Traumatismes d’enfance qui l’ont conduit à élaborer une pensée inédite capable d’exorciser la violence des souffrances de son enfance (mort du père à cinq ans d’une maladie du cerveau suivie de celle de son frère ainé de deux ans, six mois plus tard. Il passera son enfance entre sa grand-mère, sa mère et ses deux sœurs).
Cette pensée porte en elle les prémisses des concepts de la psychanalyse. Et toute personne ayant fait cette expérience y retrouvera ses petits, en particulier ceux qui auront surmonté la maladie.
Nous devons à Nietzsche d’avoir ouvert la voie et d’avoir plus que la psychanalyse trouvé les mots qui permettent à chacun de retrouver confiance dans la vie, d’en savourer les cadeaux de chaque instant.
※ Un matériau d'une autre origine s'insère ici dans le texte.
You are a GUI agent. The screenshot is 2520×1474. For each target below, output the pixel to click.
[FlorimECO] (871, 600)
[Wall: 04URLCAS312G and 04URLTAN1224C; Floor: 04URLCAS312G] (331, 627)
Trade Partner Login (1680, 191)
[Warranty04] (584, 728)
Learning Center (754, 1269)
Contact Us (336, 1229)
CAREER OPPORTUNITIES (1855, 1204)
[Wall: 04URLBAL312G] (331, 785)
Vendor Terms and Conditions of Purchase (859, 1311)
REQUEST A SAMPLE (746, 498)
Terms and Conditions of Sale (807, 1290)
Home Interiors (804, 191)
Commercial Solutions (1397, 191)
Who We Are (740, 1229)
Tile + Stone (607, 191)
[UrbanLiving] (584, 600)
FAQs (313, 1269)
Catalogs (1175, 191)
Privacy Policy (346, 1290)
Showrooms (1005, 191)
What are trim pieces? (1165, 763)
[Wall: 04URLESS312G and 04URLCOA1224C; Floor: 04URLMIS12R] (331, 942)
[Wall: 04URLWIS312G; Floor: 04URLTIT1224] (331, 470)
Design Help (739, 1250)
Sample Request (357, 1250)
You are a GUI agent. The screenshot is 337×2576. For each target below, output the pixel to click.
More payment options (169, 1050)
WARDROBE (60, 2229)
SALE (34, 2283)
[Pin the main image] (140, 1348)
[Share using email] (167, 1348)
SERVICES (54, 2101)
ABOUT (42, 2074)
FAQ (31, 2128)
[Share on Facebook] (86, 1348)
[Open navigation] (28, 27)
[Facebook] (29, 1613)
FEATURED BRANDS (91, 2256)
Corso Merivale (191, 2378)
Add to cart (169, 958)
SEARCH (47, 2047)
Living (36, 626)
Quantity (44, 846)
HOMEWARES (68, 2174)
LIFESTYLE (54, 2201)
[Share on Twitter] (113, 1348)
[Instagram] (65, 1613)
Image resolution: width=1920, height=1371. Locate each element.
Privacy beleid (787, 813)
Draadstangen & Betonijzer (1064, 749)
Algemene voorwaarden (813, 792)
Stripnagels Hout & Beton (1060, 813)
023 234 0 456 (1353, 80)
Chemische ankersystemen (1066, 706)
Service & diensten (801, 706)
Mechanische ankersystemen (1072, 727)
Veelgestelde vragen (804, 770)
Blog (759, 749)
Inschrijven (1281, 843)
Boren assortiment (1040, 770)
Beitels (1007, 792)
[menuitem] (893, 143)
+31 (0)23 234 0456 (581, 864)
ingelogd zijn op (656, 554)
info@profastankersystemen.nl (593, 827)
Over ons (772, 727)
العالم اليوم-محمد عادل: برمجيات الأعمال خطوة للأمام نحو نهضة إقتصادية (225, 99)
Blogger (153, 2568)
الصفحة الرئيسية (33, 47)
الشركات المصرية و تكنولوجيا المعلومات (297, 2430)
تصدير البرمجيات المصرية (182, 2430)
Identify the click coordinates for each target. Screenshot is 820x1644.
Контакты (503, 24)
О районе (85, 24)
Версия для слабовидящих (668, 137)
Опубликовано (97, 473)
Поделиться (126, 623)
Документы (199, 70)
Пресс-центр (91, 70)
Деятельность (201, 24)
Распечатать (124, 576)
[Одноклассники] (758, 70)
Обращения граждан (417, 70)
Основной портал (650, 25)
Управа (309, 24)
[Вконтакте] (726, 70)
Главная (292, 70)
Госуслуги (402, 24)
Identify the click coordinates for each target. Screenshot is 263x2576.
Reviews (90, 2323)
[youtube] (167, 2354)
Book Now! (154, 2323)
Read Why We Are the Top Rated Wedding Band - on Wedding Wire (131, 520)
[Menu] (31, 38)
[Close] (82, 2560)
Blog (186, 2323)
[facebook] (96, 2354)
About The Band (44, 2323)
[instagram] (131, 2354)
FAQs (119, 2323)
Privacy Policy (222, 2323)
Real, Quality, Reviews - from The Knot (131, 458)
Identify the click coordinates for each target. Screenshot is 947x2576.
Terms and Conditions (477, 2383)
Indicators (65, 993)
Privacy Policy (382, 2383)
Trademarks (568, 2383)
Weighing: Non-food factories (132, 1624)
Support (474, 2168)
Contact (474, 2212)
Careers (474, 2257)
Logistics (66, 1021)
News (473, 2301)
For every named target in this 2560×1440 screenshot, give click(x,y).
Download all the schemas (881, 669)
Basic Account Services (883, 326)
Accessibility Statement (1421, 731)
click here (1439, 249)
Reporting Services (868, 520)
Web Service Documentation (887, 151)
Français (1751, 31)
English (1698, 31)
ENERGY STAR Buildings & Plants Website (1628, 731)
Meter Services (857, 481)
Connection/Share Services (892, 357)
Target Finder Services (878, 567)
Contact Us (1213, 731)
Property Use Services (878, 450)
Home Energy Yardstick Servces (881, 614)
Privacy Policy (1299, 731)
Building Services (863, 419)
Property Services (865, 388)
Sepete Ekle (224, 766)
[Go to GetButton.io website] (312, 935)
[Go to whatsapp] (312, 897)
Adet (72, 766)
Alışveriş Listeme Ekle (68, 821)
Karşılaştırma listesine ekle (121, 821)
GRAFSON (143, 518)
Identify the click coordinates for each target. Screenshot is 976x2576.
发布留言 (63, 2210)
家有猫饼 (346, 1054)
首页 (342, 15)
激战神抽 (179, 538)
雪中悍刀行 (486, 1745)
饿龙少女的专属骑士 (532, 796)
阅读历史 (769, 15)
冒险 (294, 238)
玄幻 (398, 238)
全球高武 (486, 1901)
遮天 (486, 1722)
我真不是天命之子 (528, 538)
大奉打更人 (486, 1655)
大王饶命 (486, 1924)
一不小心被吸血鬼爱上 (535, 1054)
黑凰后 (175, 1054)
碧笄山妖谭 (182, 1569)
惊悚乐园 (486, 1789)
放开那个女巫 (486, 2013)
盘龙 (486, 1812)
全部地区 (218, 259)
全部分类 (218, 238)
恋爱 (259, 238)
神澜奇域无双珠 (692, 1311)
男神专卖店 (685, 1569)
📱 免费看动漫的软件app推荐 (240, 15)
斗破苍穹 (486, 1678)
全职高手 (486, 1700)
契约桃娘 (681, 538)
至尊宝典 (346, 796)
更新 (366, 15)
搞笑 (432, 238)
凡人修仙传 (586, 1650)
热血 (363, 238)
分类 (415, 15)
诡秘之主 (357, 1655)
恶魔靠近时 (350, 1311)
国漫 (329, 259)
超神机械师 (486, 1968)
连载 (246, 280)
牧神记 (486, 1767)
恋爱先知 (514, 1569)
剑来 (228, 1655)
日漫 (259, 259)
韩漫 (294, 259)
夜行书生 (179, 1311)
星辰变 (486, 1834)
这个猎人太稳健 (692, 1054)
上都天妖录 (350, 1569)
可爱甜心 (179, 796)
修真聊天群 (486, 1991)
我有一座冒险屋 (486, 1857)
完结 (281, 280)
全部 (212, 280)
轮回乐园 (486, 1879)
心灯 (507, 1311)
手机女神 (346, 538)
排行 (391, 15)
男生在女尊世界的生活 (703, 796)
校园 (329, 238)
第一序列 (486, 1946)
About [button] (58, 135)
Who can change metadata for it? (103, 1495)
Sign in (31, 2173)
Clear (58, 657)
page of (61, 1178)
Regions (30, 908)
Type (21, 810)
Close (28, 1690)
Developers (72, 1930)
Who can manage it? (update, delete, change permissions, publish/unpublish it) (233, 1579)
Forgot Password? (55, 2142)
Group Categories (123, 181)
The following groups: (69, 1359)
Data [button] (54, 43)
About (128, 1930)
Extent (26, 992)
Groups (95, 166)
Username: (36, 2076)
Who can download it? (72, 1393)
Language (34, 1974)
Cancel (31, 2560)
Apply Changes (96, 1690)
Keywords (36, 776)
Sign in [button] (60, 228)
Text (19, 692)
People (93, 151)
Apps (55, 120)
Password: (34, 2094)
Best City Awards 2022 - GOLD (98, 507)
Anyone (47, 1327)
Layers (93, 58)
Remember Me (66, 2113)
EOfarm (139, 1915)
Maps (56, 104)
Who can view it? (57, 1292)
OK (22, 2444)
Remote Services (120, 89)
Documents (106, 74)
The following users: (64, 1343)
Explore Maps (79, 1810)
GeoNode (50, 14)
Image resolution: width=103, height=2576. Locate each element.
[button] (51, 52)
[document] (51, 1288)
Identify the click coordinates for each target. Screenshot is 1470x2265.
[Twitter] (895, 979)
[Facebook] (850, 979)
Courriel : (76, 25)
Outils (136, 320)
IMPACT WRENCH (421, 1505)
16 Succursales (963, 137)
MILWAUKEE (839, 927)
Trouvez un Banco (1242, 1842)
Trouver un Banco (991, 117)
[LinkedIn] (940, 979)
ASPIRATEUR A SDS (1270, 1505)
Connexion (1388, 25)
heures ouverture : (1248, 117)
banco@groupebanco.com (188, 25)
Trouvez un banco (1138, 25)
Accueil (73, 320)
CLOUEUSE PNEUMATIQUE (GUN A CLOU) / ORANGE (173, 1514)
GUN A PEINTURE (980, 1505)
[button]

Il nous a offert le concept de « l’Amor Fati », seul concept capable de nous réconcilier avec les traumatismes d’enfance.
Freud, en pessimiste, plongé dans sa recherche, n’a pas su transformer l’essai, pour éclairer le chemin de l’avenir pour ses patients, d’un concept positif.
C’est avec l’aide de Nietzsche et de l’Amor Fati que chacun peut se réconcilier avec son histoire et dire « un grand oui à l’existence, à tout de la vie », comme le dit si bien Michel Onfray dans son article du Point. Je me demande si ce paragraphe n’est pas un peu pompeux mais c’est comme cela que je ressens ce que m’ont apporté ces deux grands hommes, l’un allemand, l’autre autrichien.